Your answer should consist of each line below that contains the string "Businesses".

Items from a data source

───

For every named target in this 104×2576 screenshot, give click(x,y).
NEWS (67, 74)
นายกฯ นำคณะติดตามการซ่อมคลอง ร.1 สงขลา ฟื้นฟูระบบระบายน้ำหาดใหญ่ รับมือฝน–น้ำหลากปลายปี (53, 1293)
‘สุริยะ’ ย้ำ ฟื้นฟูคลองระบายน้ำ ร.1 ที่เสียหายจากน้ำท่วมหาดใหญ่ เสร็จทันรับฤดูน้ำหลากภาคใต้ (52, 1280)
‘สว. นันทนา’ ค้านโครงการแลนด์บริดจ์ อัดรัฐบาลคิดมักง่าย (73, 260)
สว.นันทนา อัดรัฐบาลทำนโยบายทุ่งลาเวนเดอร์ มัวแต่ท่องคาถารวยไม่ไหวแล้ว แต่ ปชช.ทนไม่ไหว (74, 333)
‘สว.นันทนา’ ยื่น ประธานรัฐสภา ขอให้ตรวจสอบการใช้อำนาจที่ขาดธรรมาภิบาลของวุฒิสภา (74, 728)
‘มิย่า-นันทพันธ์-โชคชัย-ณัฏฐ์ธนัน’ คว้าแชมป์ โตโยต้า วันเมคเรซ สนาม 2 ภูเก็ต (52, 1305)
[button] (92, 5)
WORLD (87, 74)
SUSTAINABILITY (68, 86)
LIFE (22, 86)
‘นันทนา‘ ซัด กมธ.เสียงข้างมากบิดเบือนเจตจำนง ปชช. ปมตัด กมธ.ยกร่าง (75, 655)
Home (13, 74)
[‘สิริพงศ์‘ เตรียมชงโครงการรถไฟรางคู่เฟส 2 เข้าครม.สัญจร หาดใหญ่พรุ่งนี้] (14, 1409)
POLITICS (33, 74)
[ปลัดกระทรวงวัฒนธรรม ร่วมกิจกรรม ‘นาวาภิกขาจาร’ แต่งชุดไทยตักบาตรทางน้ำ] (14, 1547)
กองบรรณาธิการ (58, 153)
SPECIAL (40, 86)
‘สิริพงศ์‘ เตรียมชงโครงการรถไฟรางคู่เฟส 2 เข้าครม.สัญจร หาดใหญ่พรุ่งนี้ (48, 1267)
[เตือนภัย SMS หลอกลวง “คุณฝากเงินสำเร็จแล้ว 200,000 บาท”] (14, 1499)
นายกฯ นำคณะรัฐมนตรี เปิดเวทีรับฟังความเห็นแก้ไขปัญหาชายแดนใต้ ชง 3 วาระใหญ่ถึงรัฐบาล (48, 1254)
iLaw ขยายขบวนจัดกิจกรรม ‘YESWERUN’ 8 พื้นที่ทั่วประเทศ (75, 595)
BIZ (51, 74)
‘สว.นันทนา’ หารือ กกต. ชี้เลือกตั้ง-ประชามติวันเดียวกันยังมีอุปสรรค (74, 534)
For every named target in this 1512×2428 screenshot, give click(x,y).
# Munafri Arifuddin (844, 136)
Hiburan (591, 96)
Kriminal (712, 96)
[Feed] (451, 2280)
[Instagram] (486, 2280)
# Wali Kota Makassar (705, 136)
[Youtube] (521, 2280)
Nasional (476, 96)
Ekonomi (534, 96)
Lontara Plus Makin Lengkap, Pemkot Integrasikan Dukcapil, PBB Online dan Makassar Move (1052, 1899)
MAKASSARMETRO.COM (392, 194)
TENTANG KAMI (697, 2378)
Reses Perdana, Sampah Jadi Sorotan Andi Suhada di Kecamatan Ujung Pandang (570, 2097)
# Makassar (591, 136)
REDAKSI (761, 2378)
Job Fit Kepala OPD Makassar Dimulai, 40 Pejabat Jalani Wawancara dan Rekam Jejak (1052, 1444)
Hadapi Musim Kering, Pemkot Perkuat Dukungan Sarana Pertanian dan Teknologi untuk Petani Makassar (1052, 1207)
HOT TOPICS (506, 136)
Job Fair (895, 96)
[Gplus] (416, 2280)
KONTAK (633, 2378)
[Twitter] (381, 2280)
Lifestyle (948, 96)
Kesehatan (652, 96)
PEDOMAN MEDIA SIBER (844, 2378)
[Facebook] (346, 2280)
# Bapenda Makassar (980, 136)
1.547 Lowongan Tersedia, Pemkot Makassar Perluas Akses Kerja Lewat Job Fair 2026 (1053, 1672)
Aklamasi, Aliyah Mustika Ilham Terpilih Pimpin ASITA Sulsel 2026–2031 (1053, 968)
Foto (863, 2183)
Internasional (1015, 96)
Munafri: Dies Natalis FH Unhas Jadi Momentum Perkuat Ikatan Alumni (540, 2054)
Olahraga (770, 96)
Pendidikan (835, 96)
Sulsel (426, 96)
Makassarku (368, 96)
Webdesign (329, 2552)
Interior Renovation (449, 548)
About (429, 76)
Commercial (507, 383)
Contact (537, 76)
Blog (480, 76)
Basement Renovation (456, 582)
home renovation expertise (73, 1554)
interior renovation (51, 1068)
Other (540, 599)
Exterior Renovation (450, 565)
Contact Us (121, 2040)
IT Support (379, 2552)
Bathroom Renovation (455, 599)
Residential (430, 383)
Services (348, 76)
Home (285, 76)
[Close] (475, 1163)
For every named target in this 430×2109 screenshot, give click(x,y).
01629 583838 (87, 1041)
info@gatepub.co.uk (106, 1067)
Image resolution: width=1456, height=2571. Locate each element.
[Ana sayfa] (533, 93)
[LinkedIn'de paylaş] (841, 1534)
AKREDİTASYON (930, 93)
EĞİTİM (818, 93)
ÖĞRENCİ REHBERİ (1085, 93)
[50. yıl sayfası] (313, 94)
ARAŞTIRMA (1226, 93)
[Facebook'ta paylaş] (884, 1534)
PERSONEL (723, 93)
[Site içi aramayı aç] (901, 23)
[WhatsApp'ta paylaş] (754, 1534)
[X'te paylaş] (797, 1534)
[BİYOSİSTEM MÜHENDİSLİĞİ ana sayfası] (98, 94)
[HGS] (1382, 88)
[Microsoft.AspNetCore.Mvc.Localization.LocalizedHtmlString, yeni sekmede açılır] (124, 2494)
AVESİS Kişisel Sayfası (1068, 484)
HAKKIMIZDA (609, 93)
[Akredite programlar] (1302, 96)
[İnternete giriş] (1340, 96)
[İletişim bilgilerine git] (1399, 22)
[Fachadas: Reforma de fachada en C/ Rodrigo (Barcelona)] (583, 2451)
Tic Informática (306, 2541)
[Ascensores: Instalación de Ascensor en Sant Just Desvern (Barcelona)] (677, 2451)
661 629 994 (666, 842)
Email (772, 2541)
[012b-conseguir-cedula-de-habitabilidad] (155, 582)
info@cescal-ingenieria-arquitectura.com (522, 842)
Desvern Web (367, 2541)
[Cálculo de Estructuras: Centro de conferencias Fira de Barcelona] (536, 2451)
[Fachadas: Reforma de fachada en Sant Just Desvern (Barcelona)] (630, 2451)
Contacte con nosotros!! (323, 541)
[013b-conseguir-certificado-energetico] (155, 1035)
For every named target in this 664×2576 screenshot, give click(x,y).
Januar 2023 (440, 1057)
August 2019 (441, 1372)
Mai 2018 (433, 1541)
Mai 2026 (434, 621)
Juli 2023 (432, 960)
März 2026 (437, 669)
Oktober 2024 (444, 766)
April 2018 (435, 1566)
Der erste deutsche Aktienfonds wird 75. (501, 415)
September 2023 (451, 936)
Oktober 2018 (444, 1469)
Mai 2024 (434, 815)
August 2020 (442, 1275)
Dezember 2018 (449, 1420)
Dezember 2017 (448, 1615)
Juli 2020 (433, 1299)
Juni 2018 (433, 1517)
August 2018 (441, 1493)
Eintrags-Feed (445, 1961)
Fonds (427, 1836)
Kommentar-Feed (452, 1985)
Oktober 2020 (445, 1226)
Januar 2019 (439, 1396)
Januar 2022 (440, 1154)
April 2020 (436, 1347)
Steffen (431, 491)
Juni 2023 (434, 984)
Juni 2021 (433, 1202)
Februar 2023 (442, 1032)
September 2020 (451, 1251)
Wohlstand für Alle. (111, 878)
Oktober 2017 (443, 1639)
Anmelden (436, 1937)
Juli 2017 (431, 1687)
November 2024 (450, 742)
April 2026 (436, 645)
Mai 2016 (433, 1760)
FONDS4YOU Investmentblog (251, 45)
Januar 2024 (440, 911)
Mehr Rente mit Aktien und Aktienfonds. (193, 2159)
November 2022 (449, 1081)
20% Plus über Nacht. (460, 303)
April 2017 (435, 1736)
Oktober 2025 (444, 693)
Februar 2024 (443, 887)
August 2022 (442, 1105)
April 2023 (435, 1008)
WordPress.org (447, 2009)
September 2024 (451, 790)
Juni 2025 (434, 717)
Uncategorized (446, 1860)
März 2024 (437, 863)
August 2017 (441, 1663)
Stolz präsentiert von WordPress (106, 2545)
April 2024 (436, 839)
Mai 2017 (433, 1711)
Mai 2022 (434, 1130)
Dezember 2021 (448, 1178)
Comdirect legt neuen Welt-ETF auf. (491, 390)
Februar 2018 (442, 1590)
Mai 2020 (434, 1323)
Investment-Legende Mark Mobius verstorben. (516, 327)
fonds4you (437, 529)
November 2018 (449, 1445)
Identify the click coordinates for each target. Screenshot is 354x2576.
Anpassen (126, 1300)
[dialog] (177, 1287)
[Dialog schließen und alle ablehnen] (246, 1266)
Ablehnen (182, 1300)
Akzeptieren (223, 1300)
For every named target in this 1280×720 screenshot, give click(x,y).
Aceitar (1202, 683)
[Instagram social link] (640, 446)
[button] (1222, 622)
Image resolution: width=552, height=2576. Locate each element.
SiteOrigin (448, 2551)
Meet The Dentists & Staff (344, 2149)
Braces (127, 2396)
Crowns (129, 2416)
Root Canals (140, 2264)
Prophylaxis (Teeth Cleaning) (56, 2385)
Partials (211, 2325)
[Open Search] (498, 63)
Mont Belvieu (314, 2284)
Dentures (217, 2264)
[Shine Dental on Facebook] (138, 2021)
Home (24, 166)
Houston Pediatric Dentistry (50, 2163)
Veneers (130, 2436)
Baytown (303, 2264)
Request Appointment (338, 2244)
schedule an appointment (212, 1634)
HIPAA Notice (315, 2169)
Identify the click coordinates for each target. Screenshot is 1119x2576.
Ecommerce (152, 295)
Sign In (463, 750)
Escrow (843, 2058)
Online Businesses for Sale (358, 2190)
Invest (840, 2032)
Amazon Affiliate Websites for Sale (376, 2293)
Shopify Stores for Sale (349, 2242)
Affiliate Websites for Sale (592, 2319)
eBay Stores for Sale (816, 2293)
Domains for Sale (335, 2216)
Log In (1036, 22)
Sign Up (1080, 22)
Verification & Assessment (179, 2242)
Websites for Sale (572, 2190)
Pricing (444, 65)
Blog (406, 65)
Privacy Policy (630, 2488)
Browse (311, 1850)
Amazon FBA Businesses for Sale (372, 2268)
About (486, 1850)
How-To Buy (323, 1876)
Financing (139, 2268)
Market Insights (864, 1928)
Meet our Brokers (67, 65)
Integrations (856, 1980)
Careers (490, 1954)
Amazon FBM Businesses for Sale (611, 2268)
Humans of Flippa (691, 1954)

───

## Result of this exercise
Online Businesses for Sale (358, 2190)
Amazon FBA Businesses for Sale (372, 2268)
Amazon FBM Businesses for Sale (611, 2268)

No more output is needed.